Just before Mother’s Day he did something that really incensed me: he left a flat of red geraniums in my yard minus three plants. Their significance eluded me but I knew he brought plants to a few different cemeteries on occasion. I felt like throwing the lot of them into his yard but did not want to make a big neighborhood display. He was not going to lure me into that trap.
On Mother’s Day my sister and I met at the location where the family had released my Mom’s remains. It was an emotional day; this was the first Mother’s Day after her passing. The base of a huge, beautiful old tree on the premises was the spot we selected. It also served as a glorious “marker.”
We climbed the hill, following the path to the tree and we found three geraniums planted there. This was a nature preserve which prohibited outside plantings; they specialized in those plants natural to the area which would not include geraniums. And, P.S. geraniums were never my Mom’s flower. They were her favorite color, red, but that is all. He disregarded my feelings why wouldn’t he disregard the preserve’s rules? I’ve a notion he made sure he was there before us so we’d find them and think of him. There was no low to which he wasn’t willing to stoop.
It was a personal assault. He had intruded on an intimate and emotional event my sister and I came to share. He was either incredibly stupid and callous or his ego is just that out of control but whatever the cause he made sure we had to take notice and this was all for his own expected gain. What he didn’t expect was that each time he’d play one of his little games to gain, he really lost. His attempts to manipulate me caused me to feel more anger and to pull further away. If he’d left me alone, as I had asked, I believe I would have worked through and dealt with my feelings which would have allowed me to articulate to him how I felt – not that he would have listened.
This period taught me a grave lesson about boundaries.

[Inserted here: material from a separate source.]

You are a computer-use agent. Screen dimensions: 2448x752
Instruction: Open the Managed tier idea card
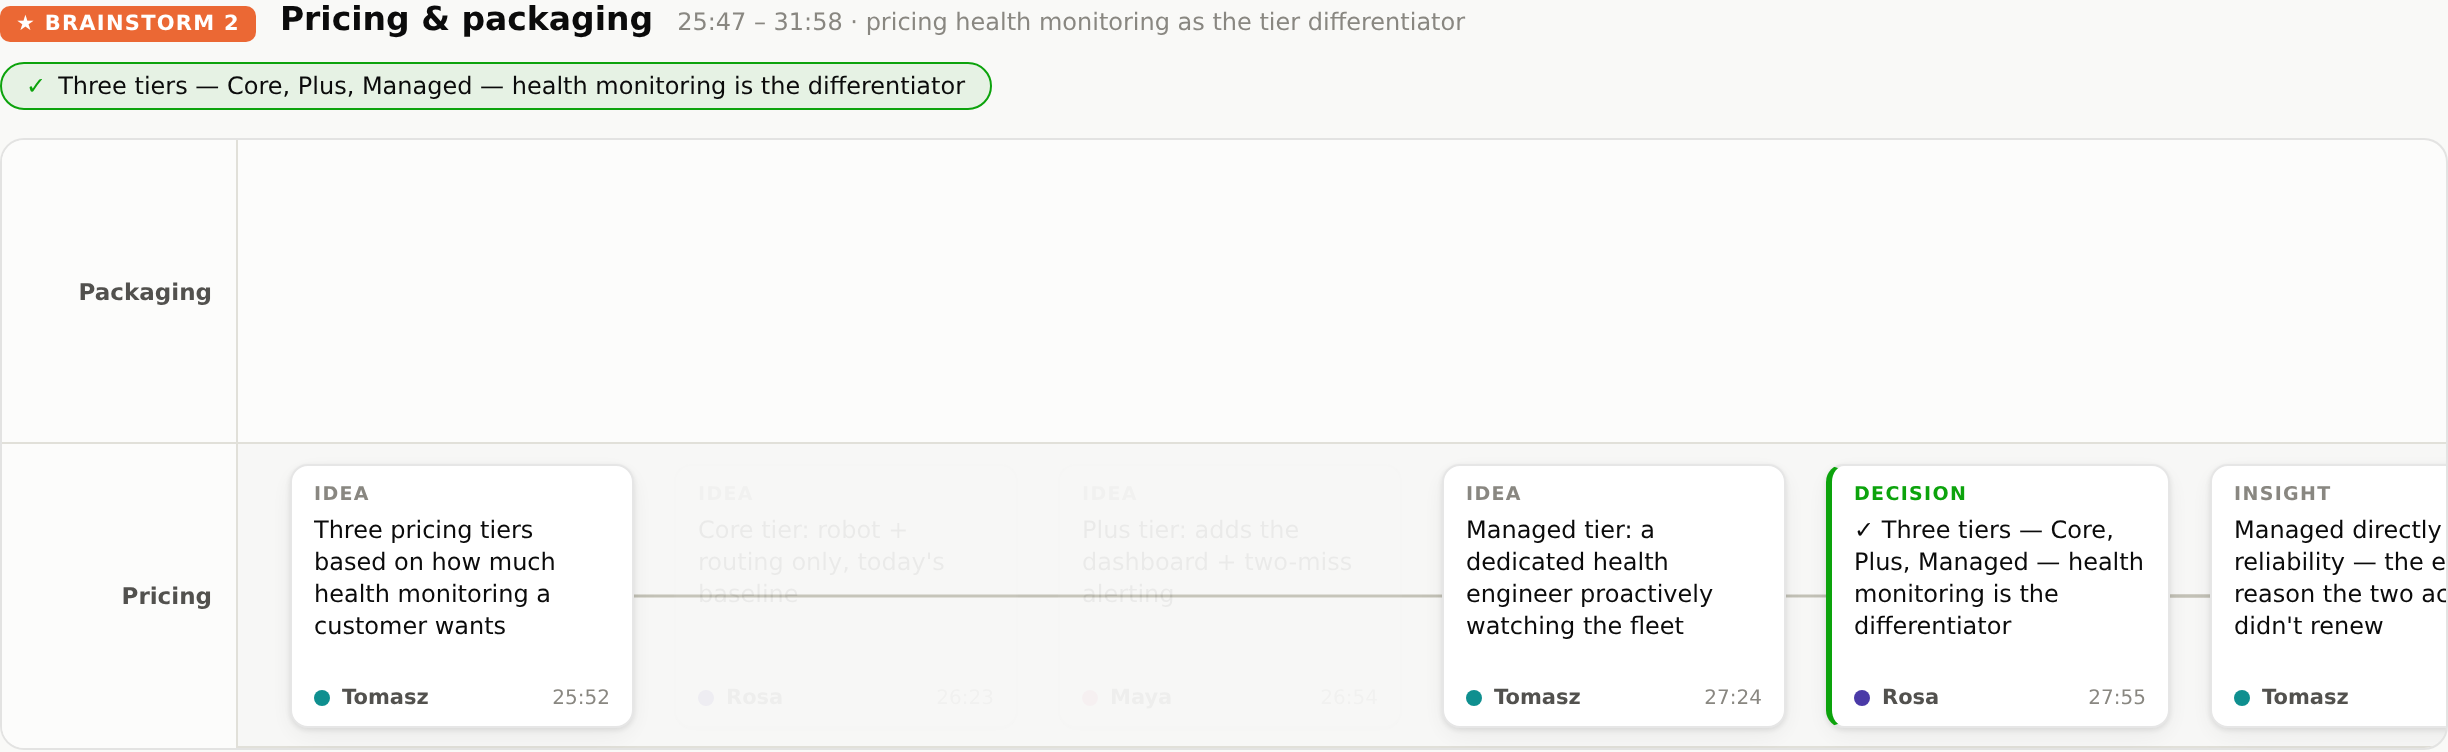point(1614,596)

He had boundaries for himself but he never respected anyone else’s boundaries. Compounding this, I had not set firm boundaries that were clear enough – again, not that he would have respected them.
As much as I revere all living things, I could not leave with those geraniums planted there like that; I pulled them out and laid them to the side so they would go back to the earth. I felt bad for the plants because it wasn’t their fault but he was not going to control this.
The cigarette butts I mentioned earlier were still being noticed during these estranged months. He was nothing but thorough. He kept up the pressure to make sure I knew he was around.
By now I’d not directly spoken with him but a few times to tell him to go away. I repeatedly told him I would call him when I wanted to talk with him. One day close to the final day, I came home and noticed an odd object on my deck. When I really looked, it was a piece of the hub from my truck. Glancing over at the truck, the back wheel was off and the truck was jacked up. I got out of my car and began screaming all sorts of things including many expletives I shall not write here. F-bombs exploded left and right!
It’s a wonder the car window didn’t shatter or the side door which is also glass. I had not noticed a flat tire, but I wouldn’t put it past him to have given me one so that he would have an excuse. The next day the truck was back together and there was no evidence of him around.
Shortly after this his final act was set into motion. He just couldn’t bear to wait. He needed to be the fulcrum, the one in control at all times. Waiting was out of the question. His lack of patience was ultimately his undoing.